Fleksibilitas Aturan Investasi Hulu Migas
Kelemahan sistem "cost recovery" menyebabkan pemerintah mengubah kebijakan. Regulasi yang menghambat investasi migas dipangkas dan Indonesia mengubah sistem kontrak "cost recovery" menjadi "gross split".
![https://cdn-assetd.kompas.id/2S9ZgcaUtIzVeSjZdg39Bcz08i8=/1024x682/https%3A%2F%2Fkompas.id%2Fwp-content%2Fuploads%2F2020%2F04%2FSiaga-COVID-19-PHE-ONWJ-Pastikan-Kegiatan-Operasi-Tetap-Berjalan-1_1586670985.jpeg](https://cdn-assetd.kompas.id/2S9ZgcaUtIzVeSjZdg39Bcz08i8=/1024x682/https%3A%2F%2Fkompas.id%2Fwp-content%2Fuploads%2F2020%2F04%2FSiaga-COVID-19-PHE-ONWJ-Pastikan-Kegiatan-Operasi-Tetap-Berjalan-1_1586670985.jpeg)
Kegiatan hulu migas PHE Offshore North West Java di laut lepas bagian utara Jawa Barat, 10 April 2020.
Mengubah aturan menjadi lebih fleksibel merupakan pilihan terbaik bagi pemerintah dan pengusaha agar sama-sama memperoleh manfaat dari sumber daya alam minyak serta gas yang dimiliki Indonesia.

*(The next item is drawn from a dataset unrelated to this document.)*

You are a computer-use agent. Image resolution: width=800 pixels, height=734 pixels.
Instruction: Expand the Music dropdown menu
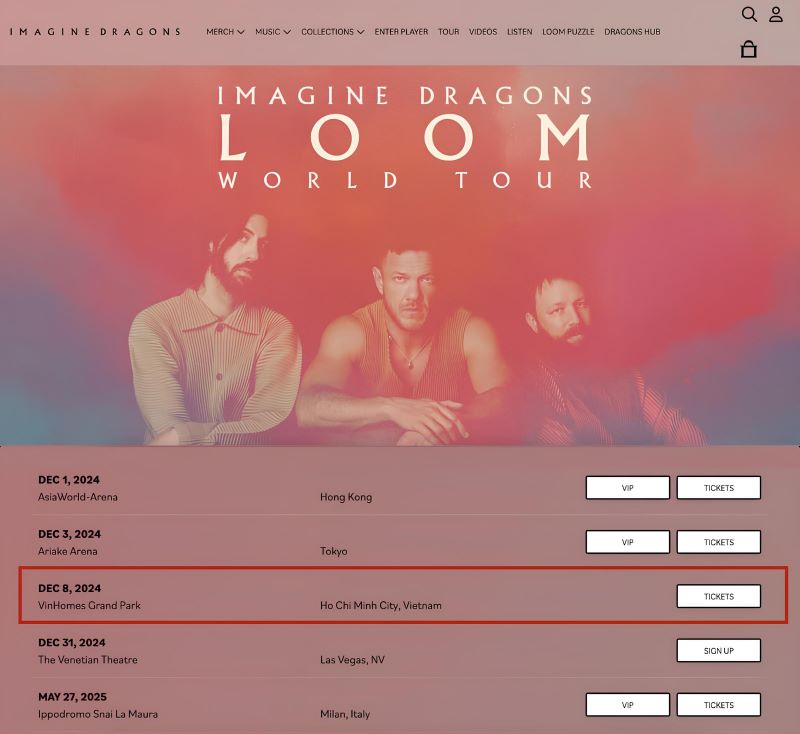pos(273,32)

Sejak Indonesia melakukan bisnis hulu migas tahun 1960-an, mekanisme product sharing contract (PSC) cost recovery selalu menjadi satu-satunya pilihan kerja sama dengan kontraktor hulu migas. PSC merupakan skema bagi hasil yang diperoleh masing-masing pihak setelah dikurangi biaya produksi yang dikeluarkan oleh investor dalam sebuah periode waktu.